Recognising the dire situation facing women and girls in conflict zones in the Central African Republic, Human Rights Watch concluded its report with a series of recommendations to assist survivors of sexual violence and prevent further violence in the future. These recommendations include implementing a national strategy to combat sexual violence, providing free health and psychological services to survivors, and training police on how to better respond to sexual violence incidents. Furthermore, it is imperative that the government of the Central African Republic works with the international community to develop strategies against sexual violence and to strengthen the country’s justice system. This includes ongoing financial, logistical, and political support for the recently established Special Criminal Court, that will hopefully help combat the country’s entrenched impunity for serious sexual crimes. In addition, the group recommends that the U.N. Security Council impose targeted sanctions against Séléka and Anti-Balaka commanders responsible for sexual violence.
“There needs to be a strong and urgent message in the Central African Republic that rape as a weapon of war is intolerable, that rapists will be punished, and that survivors will get the support they desperately need,” says Hillary Margolis, a researcher in the Human Rights Watch’s Women’s Rights Division and co-author of the report. “Even in a conflict zone,” she says, “the government and international institutions can and should work to make services available to all rape survivors now, and put rapists on the path to accountability.”

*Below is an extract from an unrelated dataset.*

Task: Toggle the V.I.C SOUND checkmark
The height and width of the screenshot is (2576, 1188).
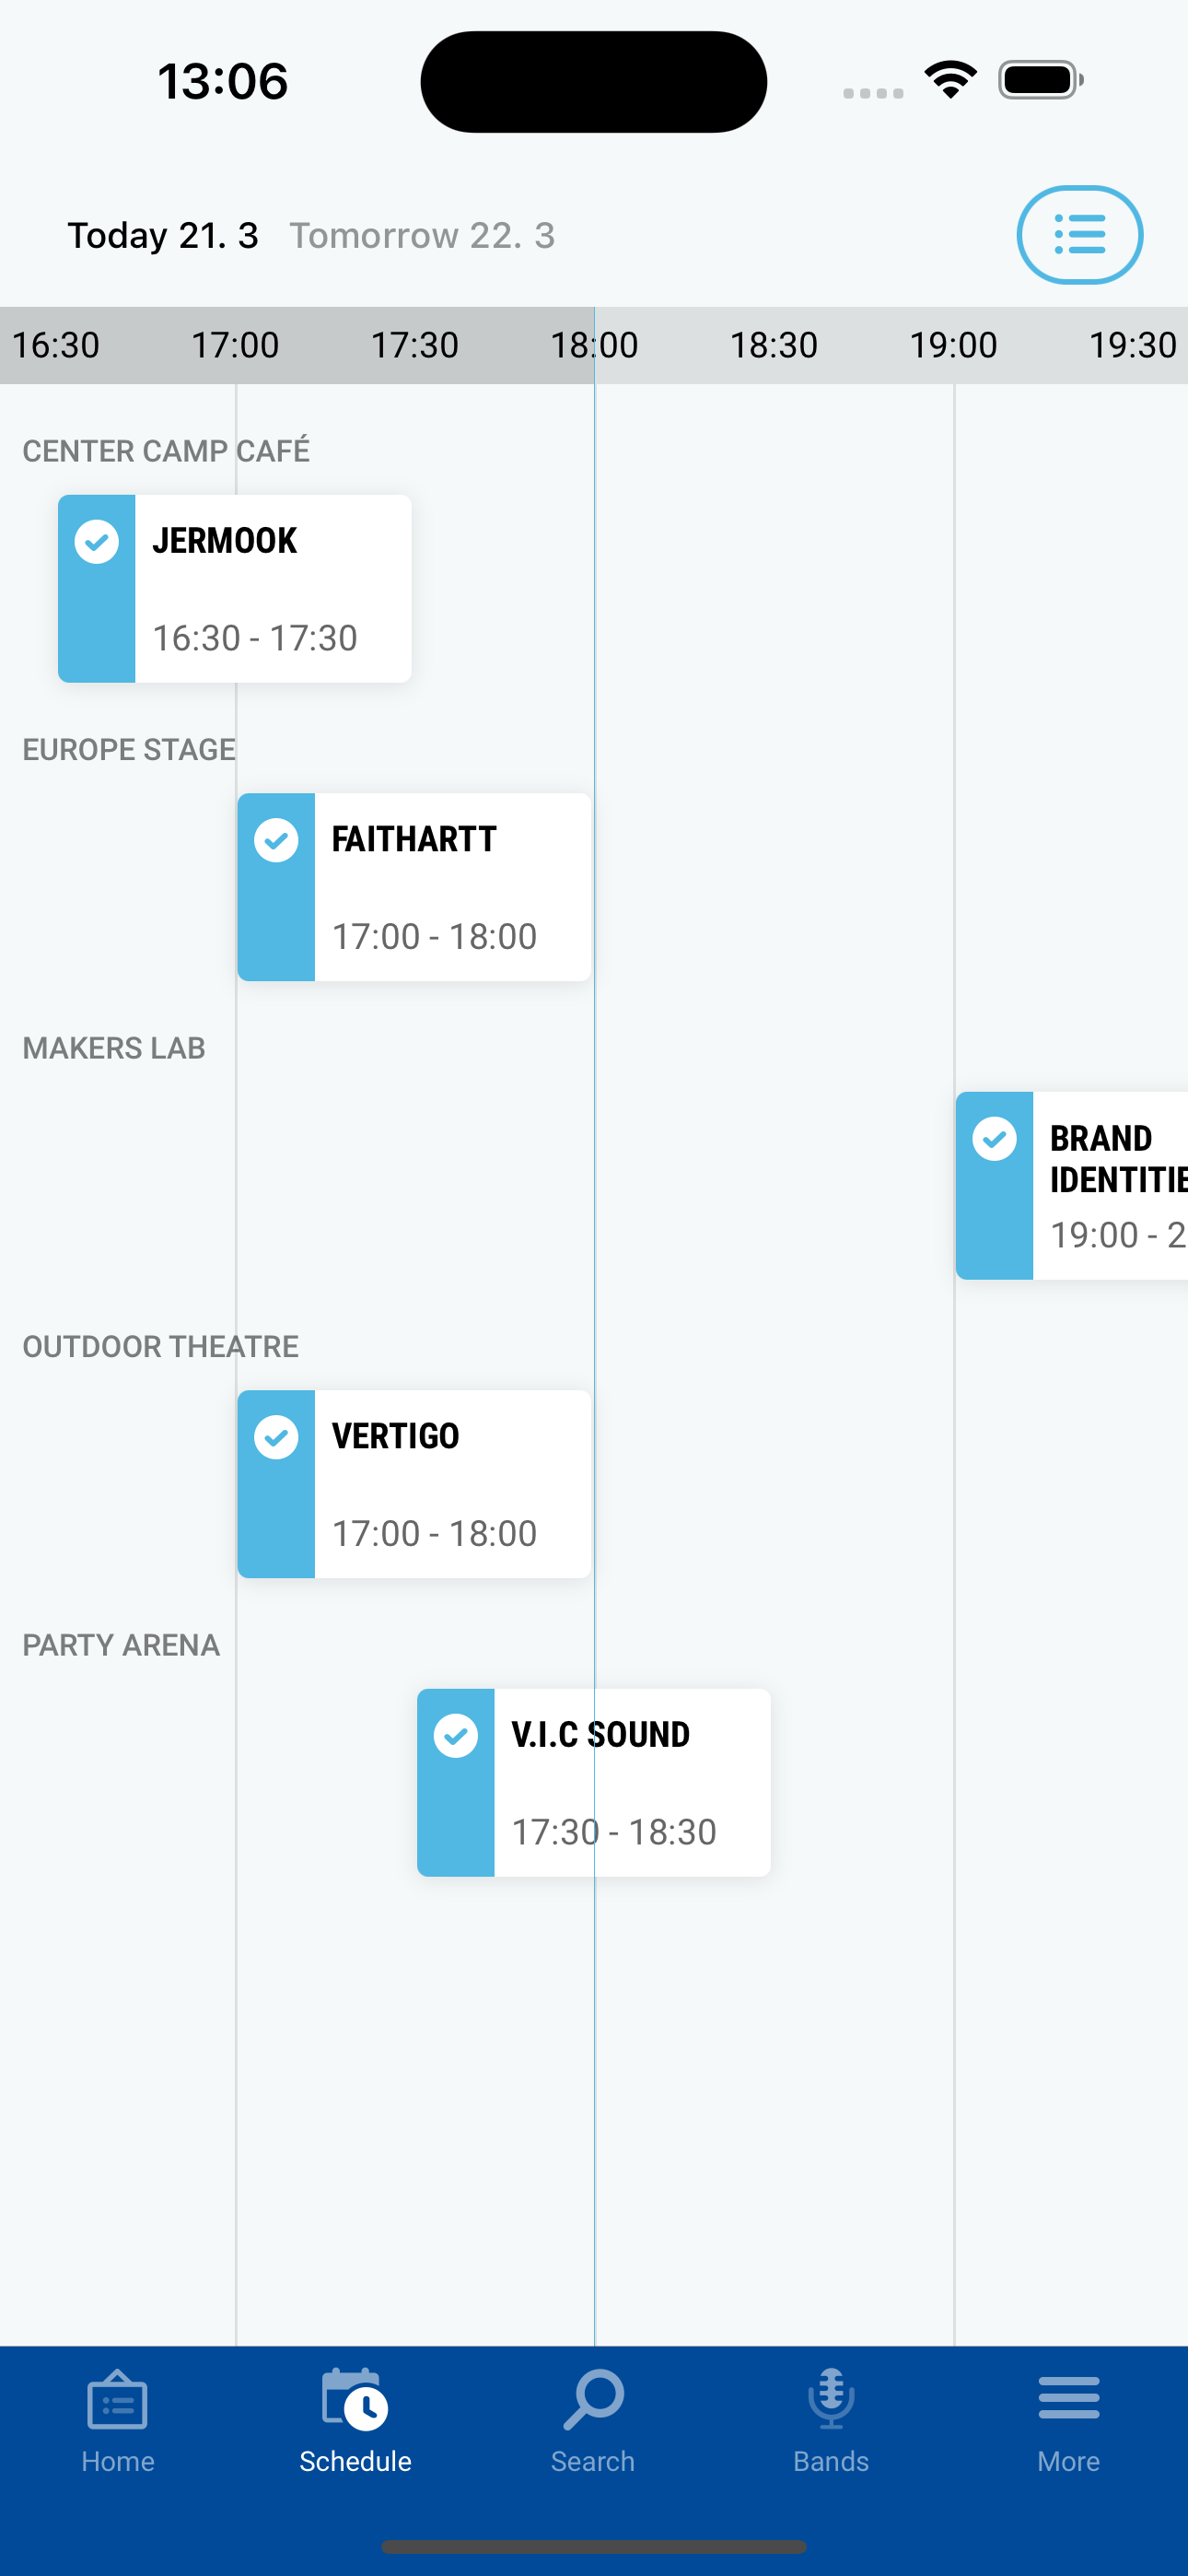Action: pyautogui.click(x=456, y=1736)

This report by Human Rights Watch provides an important insight into the suffering of civilians in a crisis that receives little mainstream media attention. It should be noted that the researchers focused on cases of sexual violence against women and girls in the Central African Republic, and did not investigate reports of sexual violence against male civilians or allegations of sexual abuse by peacekeepers. As such, the problem of sexual violence in the Central African Republic is likely more widespread than reported in this document, and thus will require concerted and sustained domestic and international efforts if it is to be combatted.